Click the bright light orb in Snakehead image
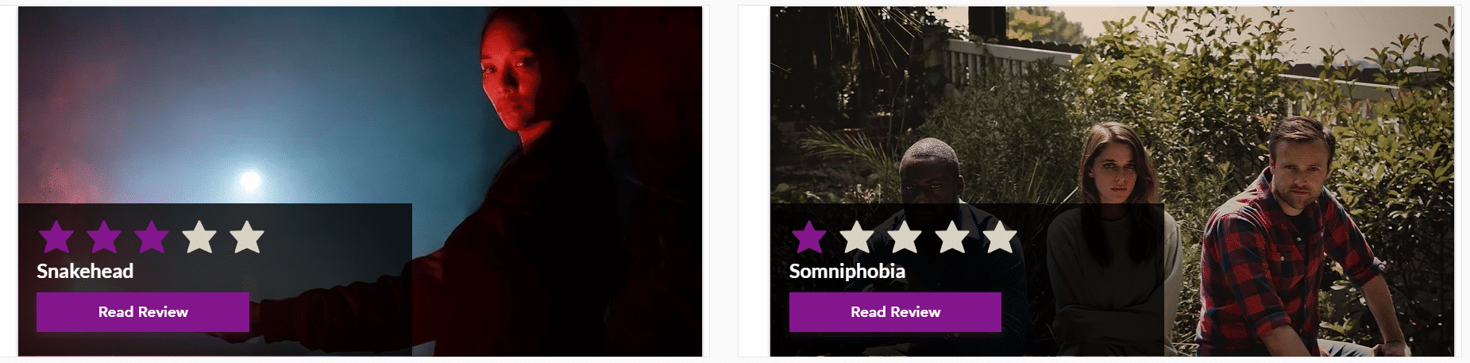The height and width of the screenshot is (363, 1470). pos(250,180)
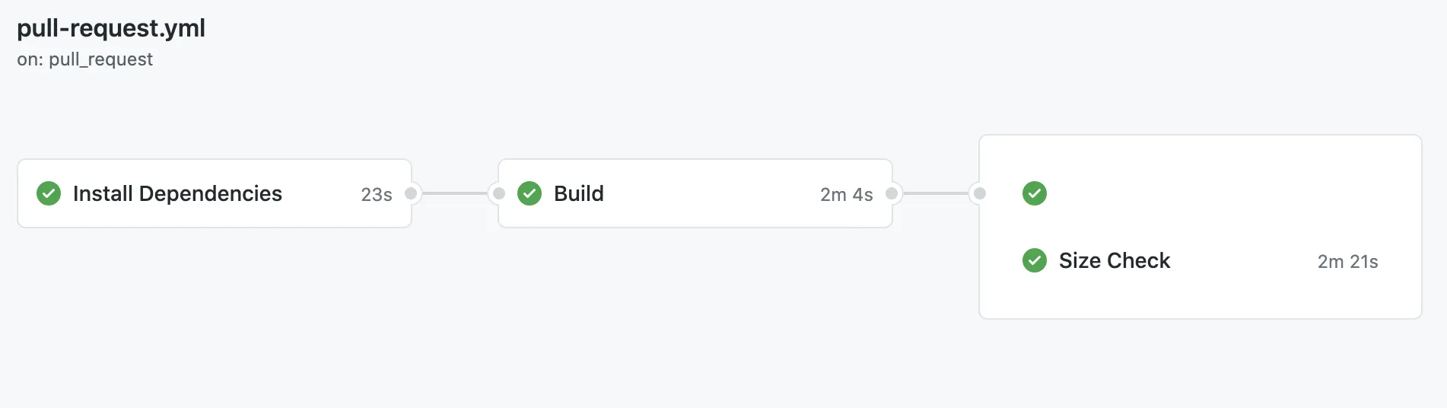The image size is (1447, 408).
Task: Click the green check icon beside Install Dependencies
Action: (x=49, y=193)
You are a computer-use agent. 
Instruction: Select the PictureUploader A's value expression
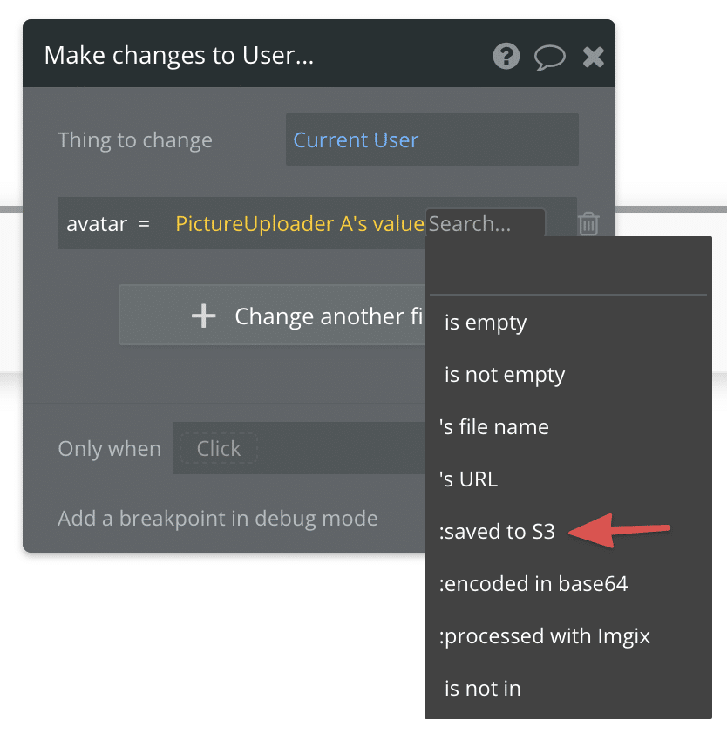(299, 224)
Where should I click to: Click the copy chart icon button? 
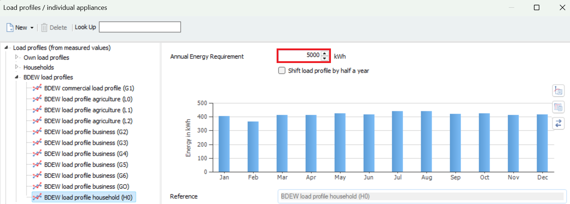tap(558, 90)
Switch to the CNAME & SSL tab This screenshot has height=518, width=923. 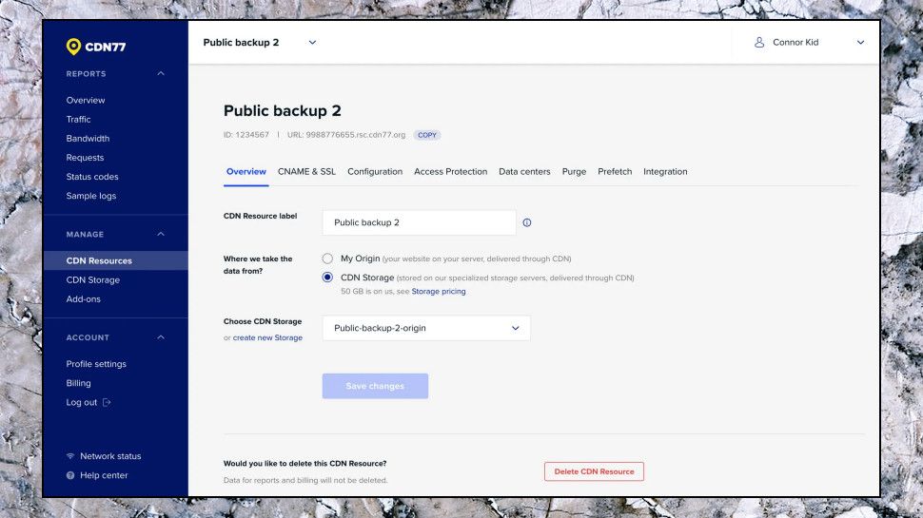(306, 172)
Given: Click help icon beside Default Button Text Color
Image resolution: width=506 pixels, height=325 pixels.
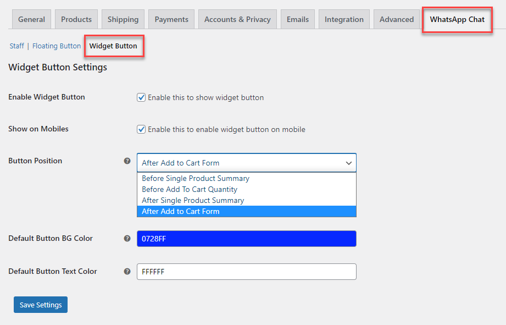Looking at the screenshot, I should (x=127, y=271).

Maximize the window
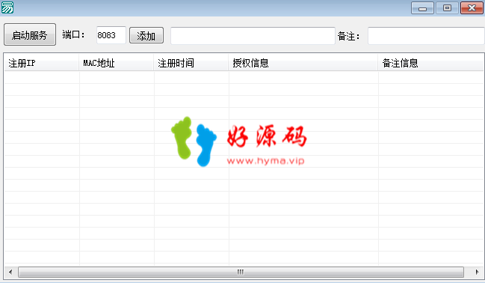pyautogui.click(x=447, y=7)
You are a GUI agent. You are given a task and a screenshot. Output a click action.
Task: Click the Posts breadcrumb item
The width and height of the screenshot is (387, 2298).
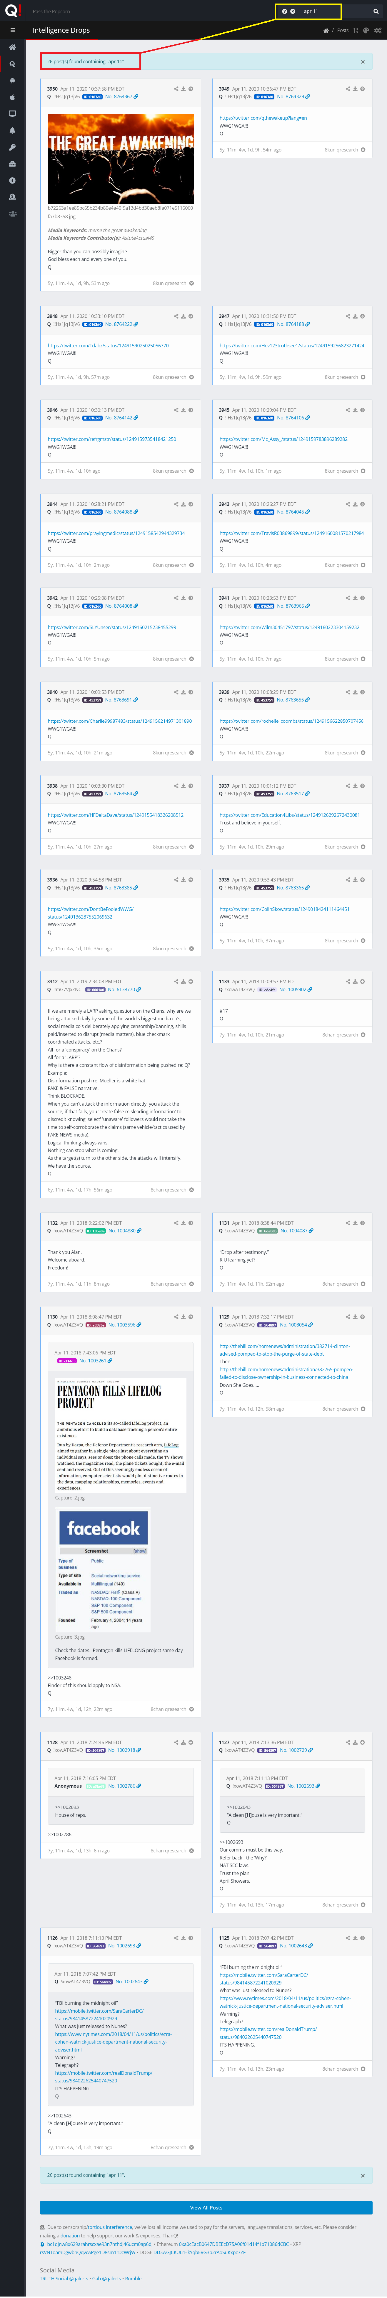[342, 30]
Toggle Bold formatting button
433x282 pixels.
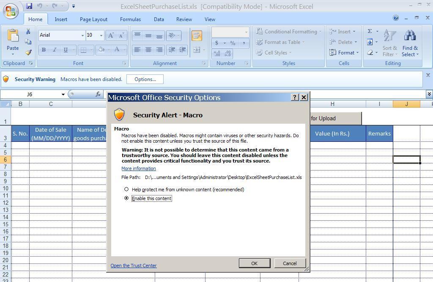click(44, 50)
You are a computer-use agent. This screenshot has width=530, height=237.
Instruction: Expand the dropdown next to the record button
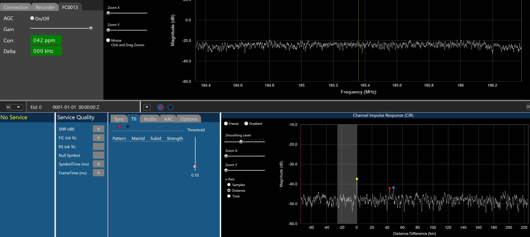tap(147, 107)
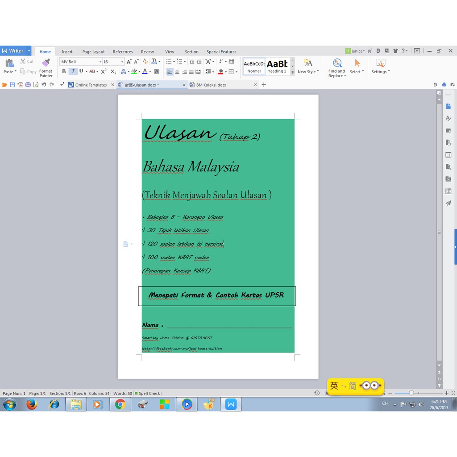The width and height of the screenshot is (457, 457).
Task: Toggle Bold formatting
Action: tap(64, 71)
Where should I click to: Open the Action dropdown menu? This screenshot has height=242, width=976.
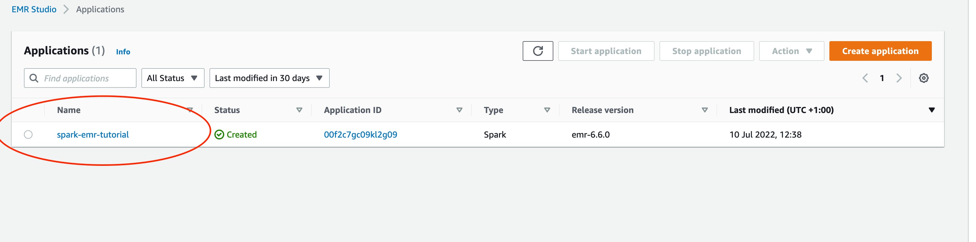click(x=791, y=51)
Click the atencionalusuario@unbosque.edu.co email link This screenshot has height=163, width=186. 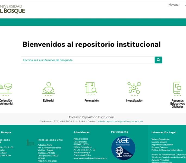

-=-=-=-=-

Only lines with the word "agent" should be collected from the material.

You are a computer-use agent. 
You are a GUI agent. You are given a task and a screenshot. Output a click action.
You are a computer-use agent. This screenshot has width=530, height=237.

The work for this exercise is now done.